Le respetaban y querían no sólo como hombre y jefe. Describiendo sus habilidades como aviador, todos sus amigos se volvían poetas. Había ganado innumerables competiciones de velocidad, especializándose en las carreras de circuito cerrado, la más peligrosa de las carreras de velocidad.

Sus habilidades arrancaban gritos de emoción y delirio a las multitudes que acudían a presenciarlas, y en ocasiones un silencio de muerte era el tributo a una acrobacia mortal, por ejemplo, las alas del aparato rozando el polvo.

Rizaba el rizo, ejecutaba la caída de la hoja, el vuelo invertido, viradas en redondo, inclinaciones en curva, todo lo imaginable. Además de sus acrobacias, sus records de velocidad y su destreza en el diseño y construcción de aeroplanos, era un héroe mundial debido al fantástico vuelo alrededor del mundo.

Esperaban que hablase cuando se apoyó en un ángulo de la mesa de dibujo instalada en la sala de mandos. Pero antes de hablar Gleason, mirando por la ventana, señaló al exterior.

Todas las miradas siguieron la indicación, observando que acababan de encender las luces del campo para un aterrizaje.

—¿Quién llega a esta hora? —preguntó Bill con voz pausada.

—Shorty Hassfurther —respondió Red Gleason—, y desciende con el motor muerto, si no me equivoco.

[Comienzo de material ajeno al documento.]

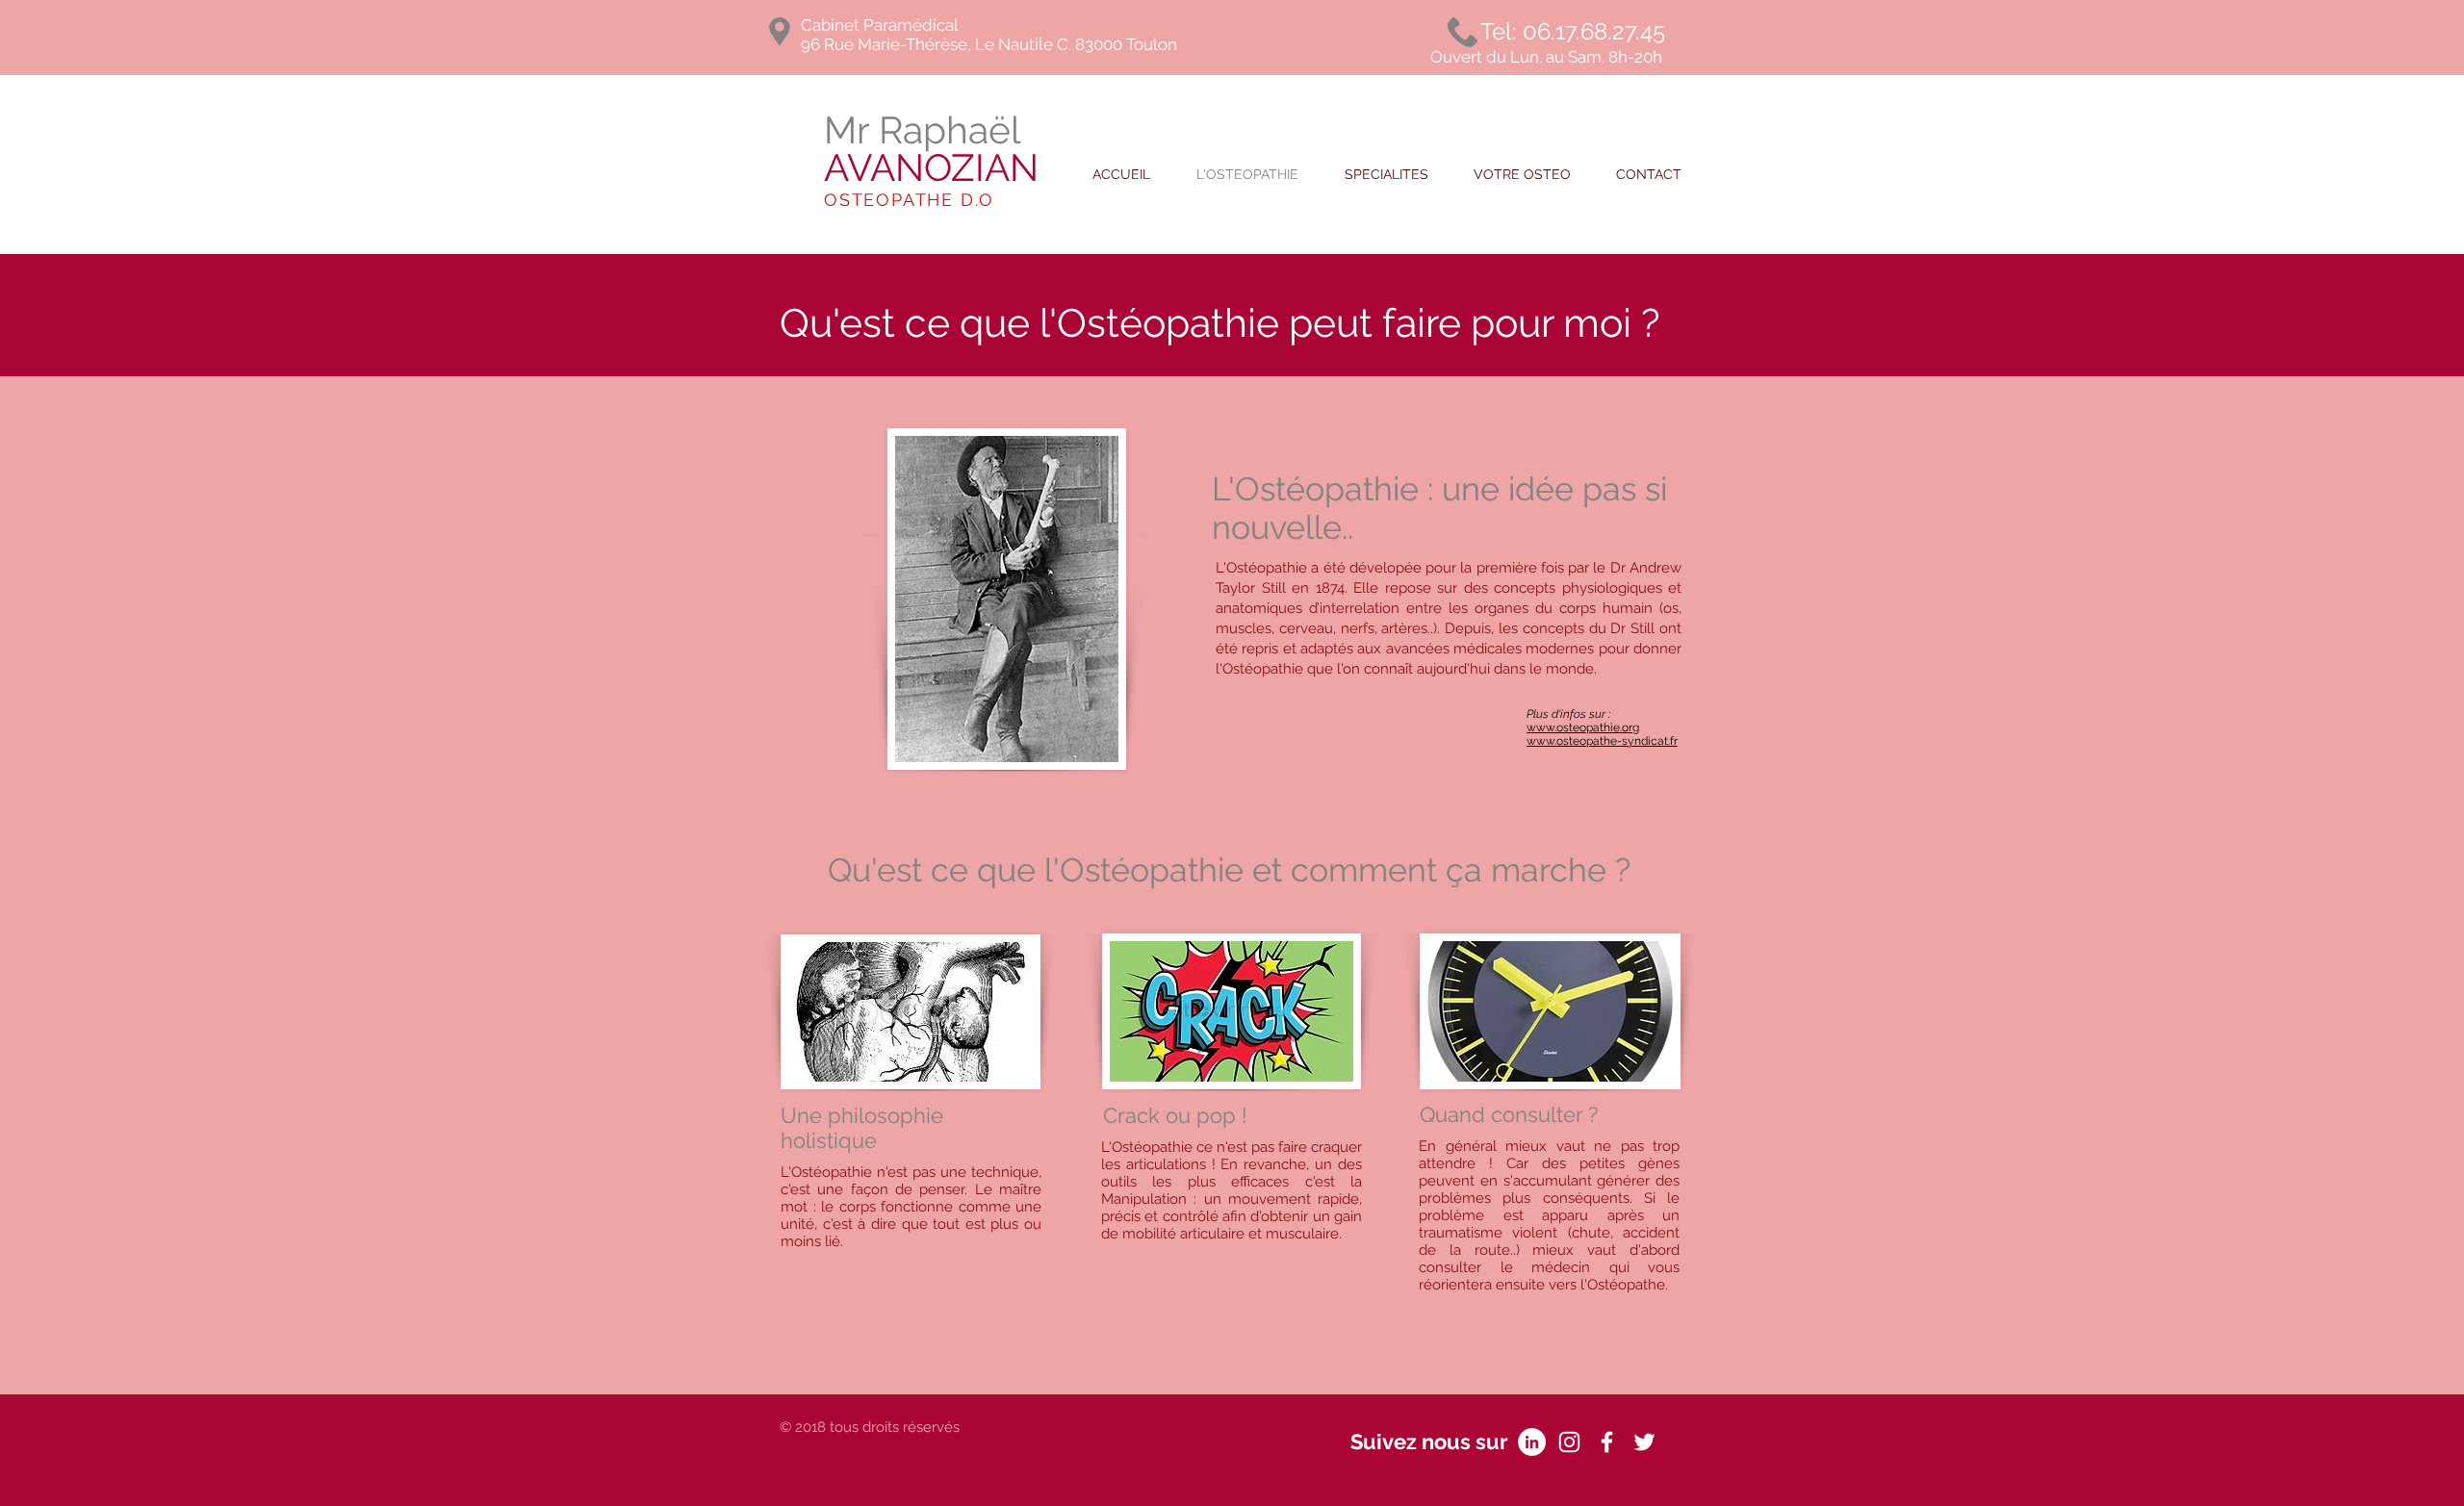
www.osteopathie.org (1583, 727)
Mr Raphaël (931, 149)
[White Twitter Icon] (1644, 1442)
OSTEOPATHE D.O (909, 200)
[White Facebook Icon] (1607, 1442)
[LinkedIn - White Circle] (1532, 1442)
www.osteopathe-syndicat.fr (1602, 741)
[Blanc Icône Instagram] (1569, 1442)
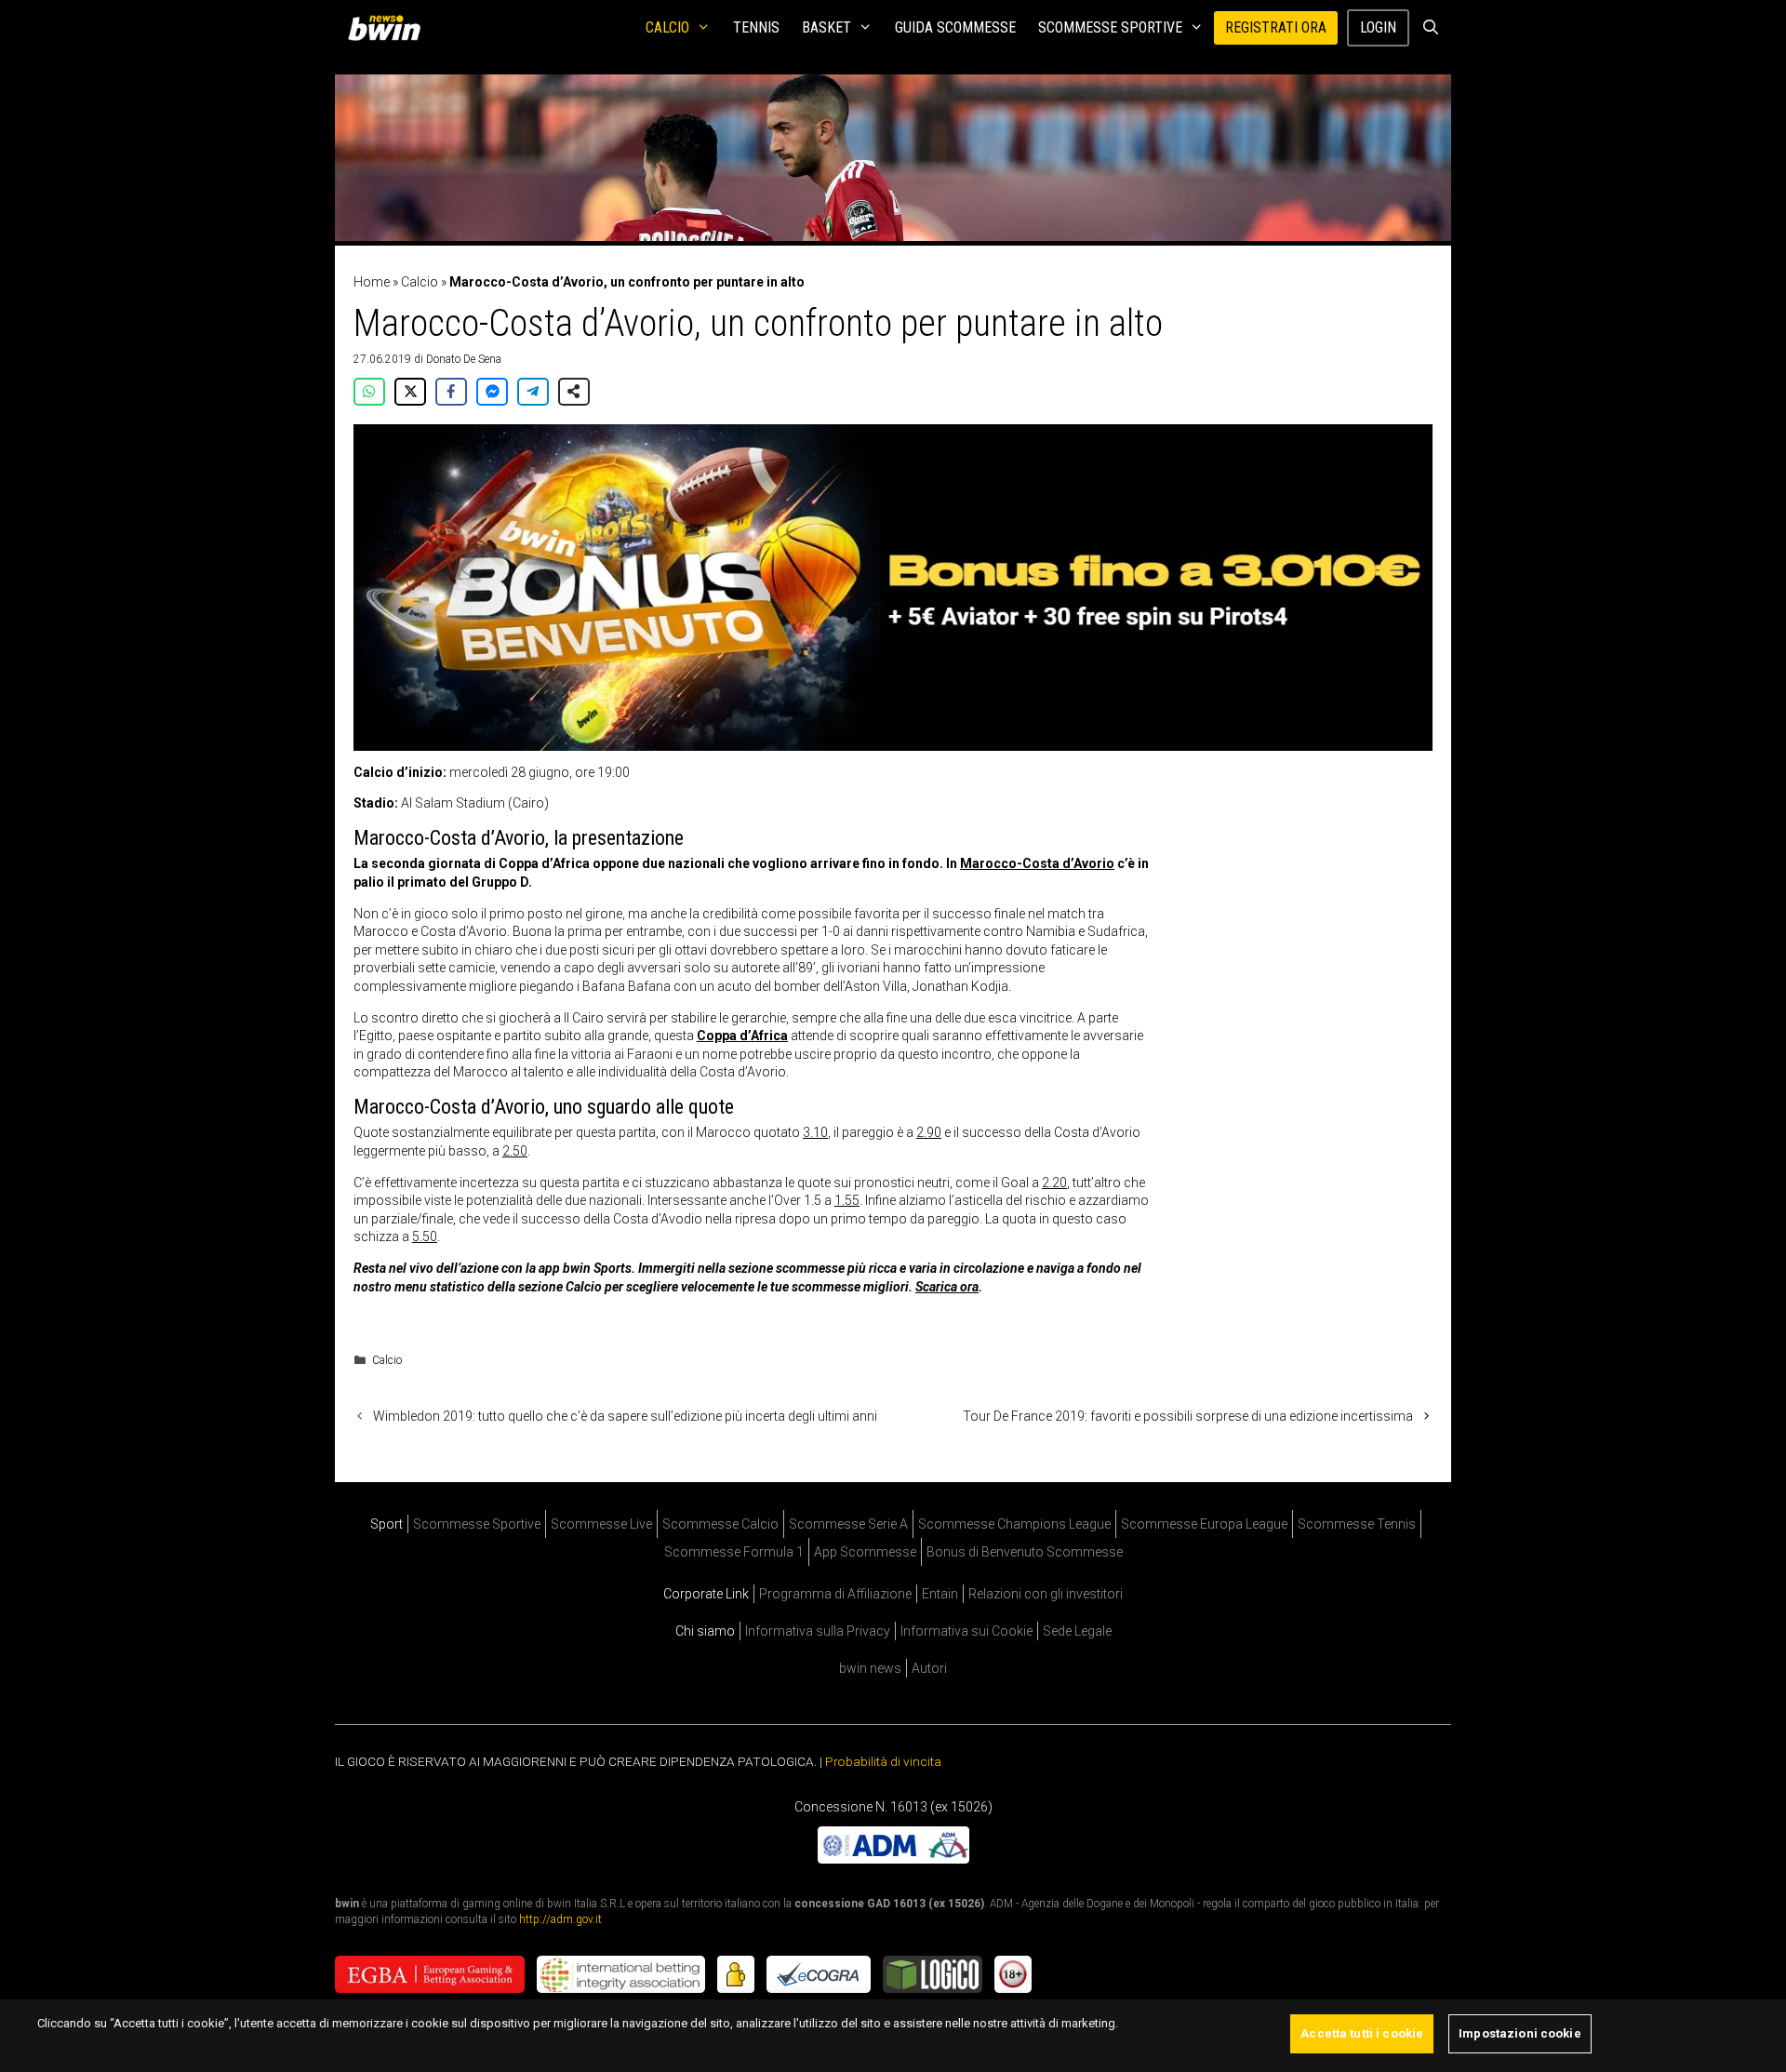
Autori (929, 1668)
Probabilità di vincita (883, 1761)
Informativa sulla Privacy (817, 1631)
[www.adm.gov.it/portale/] (893, 1858)
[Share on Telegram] (533, 392)
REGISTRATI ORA (1275, 27)
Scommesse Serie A (848, 1524)
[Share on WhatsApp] (369, 392)
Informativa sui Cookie (966, 1631)
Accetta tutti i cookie (1361, 2033)
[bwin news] (389, 28)
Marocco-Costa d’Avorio (1037, 863)
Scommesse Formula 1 (734, 1551)
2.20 (1054, 1182)
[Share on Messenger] (492, 392)
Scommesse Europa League (1204, 1524)
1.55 (847, 1200)
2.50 (514, 1150)
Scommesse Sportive (1110, 27)
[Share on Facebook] (451, 392)
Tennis (756, 27)
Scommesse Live (601, 1524)
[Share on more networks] (574, 392)
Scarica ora (947, 1286)
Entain (940, 1593)
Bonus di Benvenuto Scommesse (1024, 1551)
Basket (826, 27)
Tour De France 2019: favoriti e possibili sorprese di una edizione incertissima (1188, 1416)
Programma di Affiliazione (835, 1593)
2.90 (928, 1132)
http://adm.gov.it (560, 1919)
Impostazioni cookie (1519, 2033)
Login (1378, 27)
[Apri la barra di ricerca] (1430, 28)
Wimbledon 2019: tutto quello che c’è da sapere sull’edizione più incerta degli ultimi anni (625, 1416)
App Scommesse (865, 1551)
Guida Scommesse (955, 27)
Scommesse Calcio (720, 1524)
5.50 (424, 1236)
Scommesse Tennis (1357, 1524)
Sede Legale (1077, 1631)
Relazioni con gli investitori (1045, 1593)
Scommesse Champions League (1014, 1524)
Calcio (667, 27)
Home (371, 281)
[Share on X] (410, 392)
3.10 (815, 1132)
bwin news (870, 1668)
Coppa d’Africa (742, 1035)
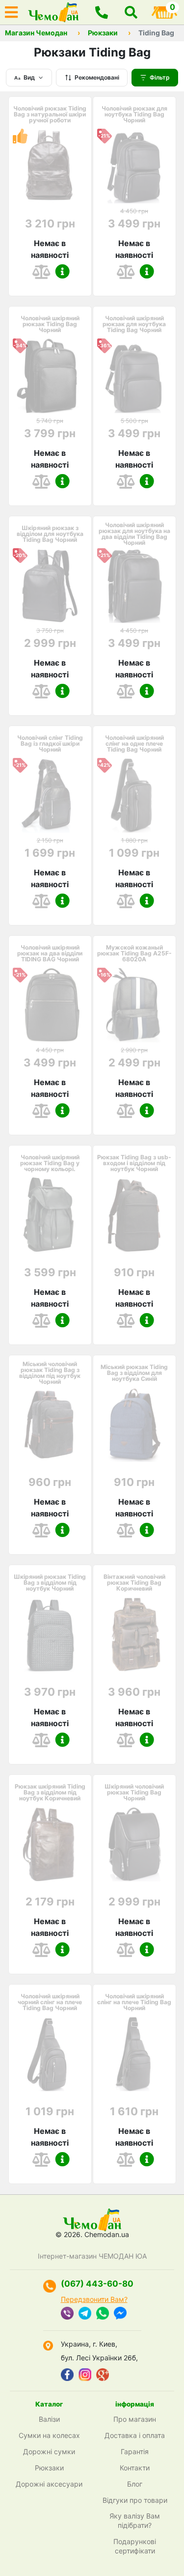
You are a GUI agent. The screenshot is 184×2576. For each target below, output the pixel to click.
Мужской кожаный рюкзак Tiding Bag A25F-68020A (134, 953)
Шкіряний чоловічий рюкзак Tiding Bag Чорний (134, 1792)
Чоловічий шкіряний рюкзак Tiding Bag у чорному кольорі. (49, 1163)
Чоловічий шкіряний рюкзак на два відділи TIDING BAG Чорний (49, 953)
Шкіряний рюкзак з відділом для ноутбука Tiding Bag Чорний (50, 534)
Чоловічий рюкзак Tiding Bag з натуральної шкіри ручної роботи (49, 114)
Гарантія (135, 2451)
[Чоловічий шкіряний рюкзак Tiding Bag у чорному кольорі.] (50, 1214)
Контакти (135, 2468)
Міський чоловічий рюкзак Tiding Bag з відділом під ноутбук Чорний (49, 1373)
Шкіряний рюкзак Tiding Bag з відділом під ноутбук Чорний (50, 1583)
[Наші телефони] (101, 12)
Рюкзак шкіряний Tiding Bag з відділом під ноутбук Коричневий (50, 1792)
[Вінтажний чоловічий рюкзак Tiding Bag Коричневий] (134, 1634)
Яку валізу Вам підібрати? (134, 2520)
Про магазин (134, 2419)
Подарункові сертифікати (134, 2546)
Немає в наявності (50, 249)
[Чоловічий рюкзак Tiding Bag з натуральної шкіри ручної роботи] (50, 166)
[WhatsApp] (102, 2314)
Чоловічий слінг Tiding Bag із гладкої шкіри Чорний (50, 744)
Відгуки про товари (135, 2500)
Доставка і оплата (135, 2435)
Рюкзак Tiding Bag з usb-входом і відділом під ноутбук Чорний (134, 1163)
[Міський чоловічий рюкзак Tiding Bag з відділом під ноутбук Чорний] (50, 1424)
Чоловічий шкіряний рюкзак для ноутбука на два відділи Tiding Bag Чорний (134, 534)
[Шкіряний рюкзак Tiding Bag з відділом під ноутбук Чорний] (50, 1634)
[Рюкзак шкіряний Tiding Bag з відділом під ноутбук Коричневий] (50, 1844)
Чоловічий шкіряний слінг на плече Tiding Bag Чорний (134, 2002)
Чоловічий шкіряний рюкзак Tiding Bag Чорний (50, 324)
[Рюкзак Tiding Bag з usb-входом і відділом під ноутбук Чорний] (134, 1214)
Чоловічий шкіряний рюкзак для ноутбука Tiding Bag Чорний (134, 324)
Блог (134, 2484)
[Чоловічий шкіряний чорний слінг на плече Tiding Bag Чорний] (50, 2053)
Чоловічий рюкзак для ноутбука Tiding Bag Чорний (134, 114)
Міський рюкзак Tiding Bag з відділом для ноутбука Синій (134, 1373)
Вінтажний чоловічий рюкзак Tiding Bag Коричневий (134, 1583)
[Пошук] (131, 12)
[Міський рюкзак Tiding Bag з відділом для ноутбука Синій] (134, 1424)
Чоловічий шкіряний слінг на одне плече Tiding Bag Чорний (134, 744)
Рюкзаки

Todos se habían olvidado de Shorty y del misterio que le hizo remontar para una investigación, misterio que aumentó después de su partida. Pero cuando su aparato aterrizó de una manera perfecta, recordaron el significado de su vuelo. Reinaba una excitación desusada en el campo.

Los hombres salían corriendo de los hangares congregándose emocionados en torno al aparato de Shorty Hassfurther.

—Ha sucedido algo ahí fuera —dijo serenamente Bill Barnes, y los hombres corrieron al umbral sin más orden.